_Required action_
A faithful copy is needed of the lines below from the one with "You are a GUI" up to and including the one with "Where should I"; set it down with no pictures and no other lines.

_Material for this task_
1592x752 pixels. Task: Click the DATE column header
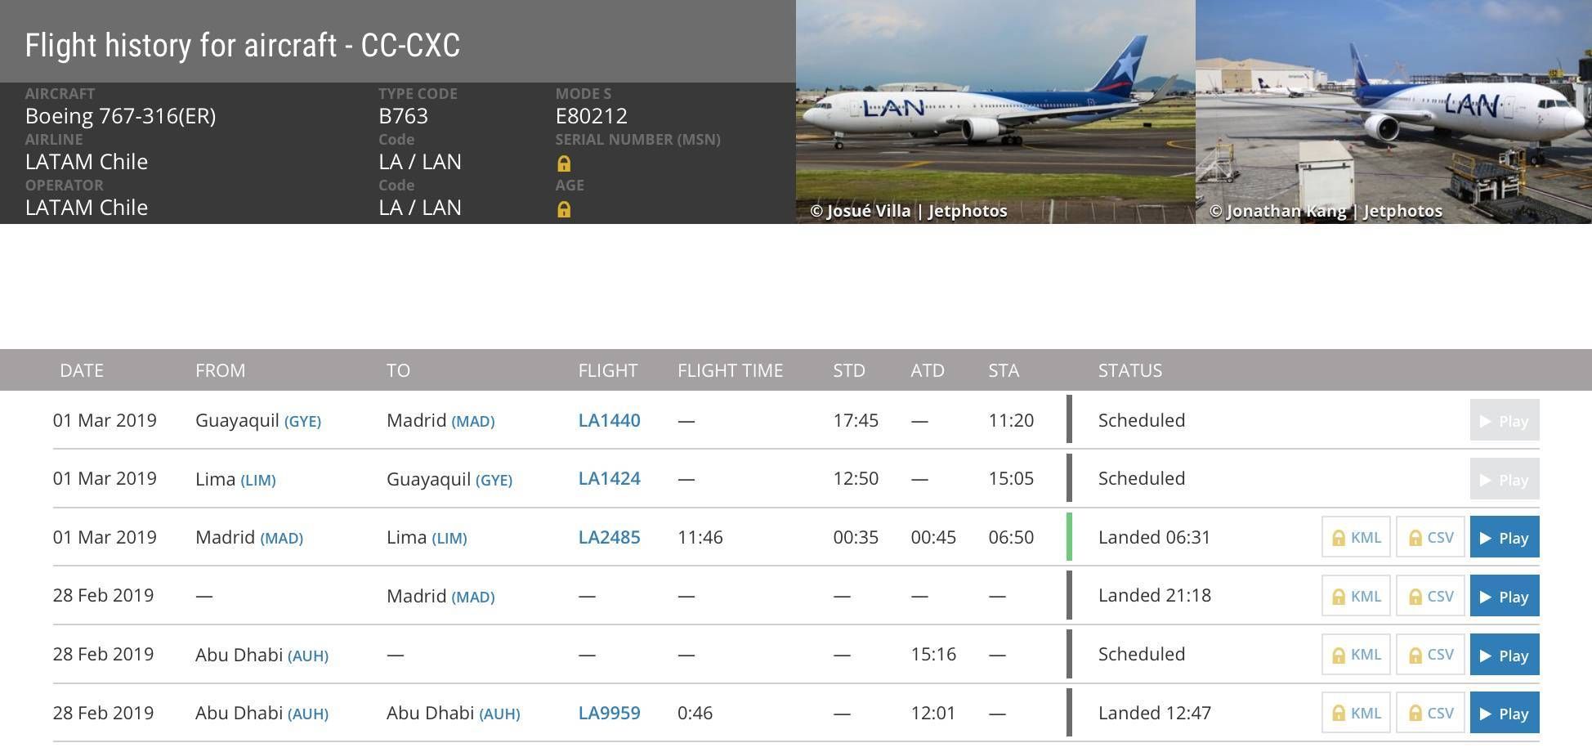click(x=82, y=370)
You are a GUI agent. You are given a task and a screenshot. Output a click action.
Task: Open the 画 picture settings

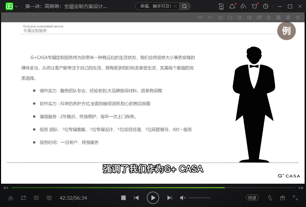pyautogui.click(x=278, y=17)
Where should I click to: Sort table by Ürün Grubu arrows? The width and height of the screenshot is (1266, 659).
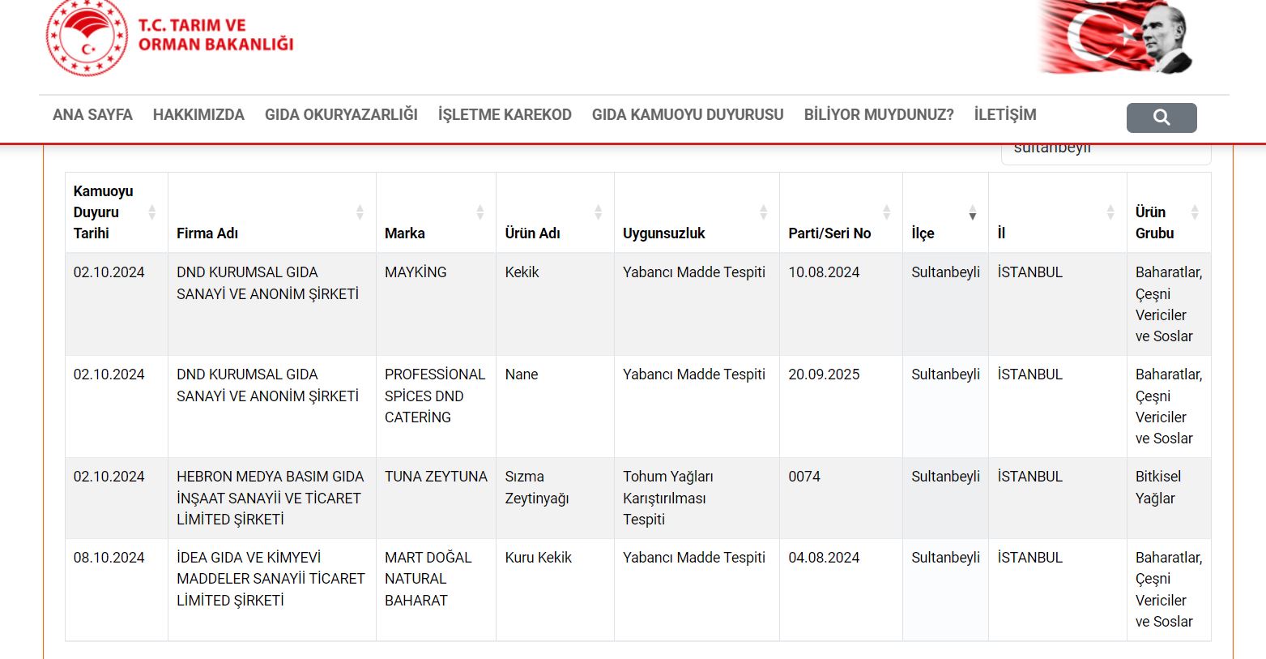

...

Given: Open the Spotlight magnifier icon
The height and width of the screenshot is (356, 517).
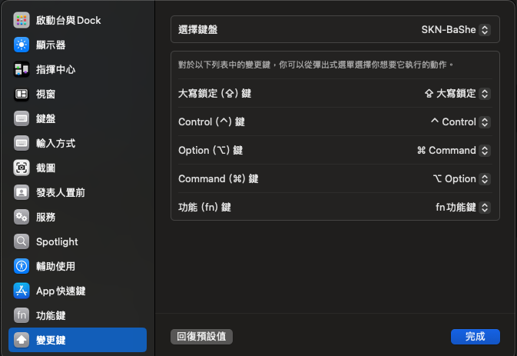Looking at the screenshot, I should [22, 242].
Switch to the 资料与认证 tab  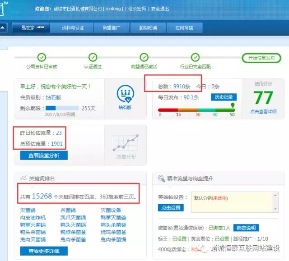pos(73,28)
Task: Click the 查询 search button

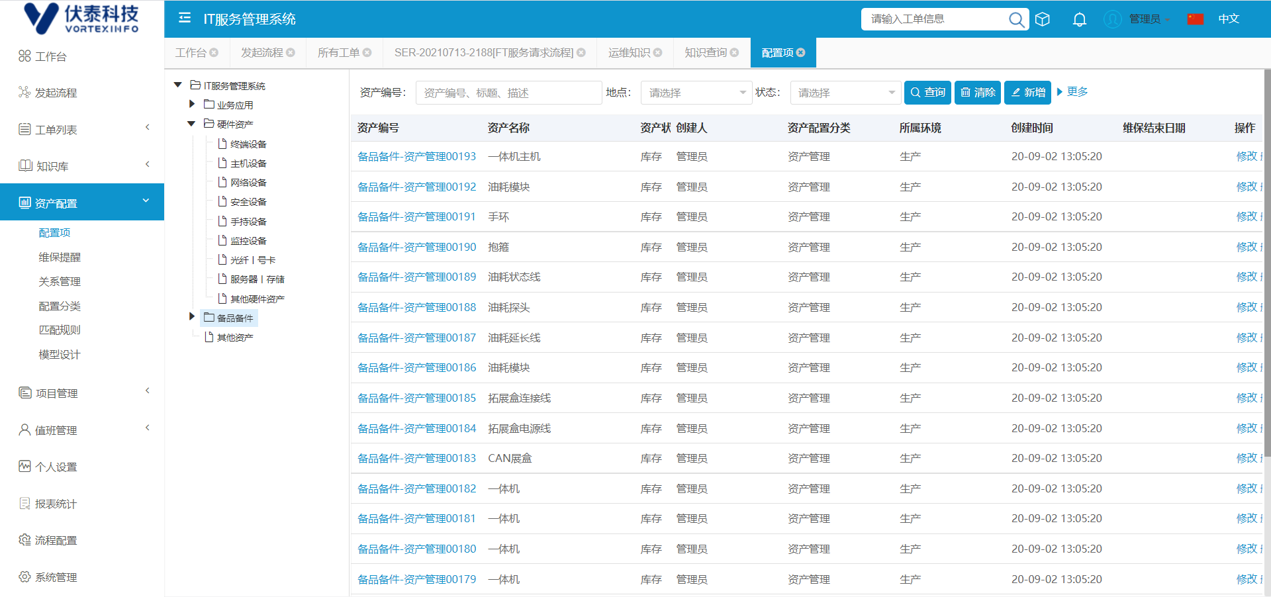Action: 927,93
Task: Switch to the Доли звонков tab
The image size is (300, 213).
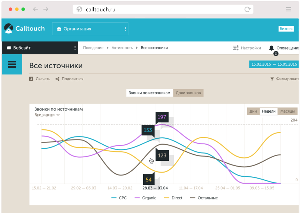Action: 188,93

_Answer for this exercise_
You are a GUI agent. You are given a task and a screenshot. Output a click action.
Task: Open the 画 picture settings

pyautogui.click(x=278, y=17)
Where should I click to: Sort table by Ürün Grubu arrows? The width and height of the screenshot is (1266, 659).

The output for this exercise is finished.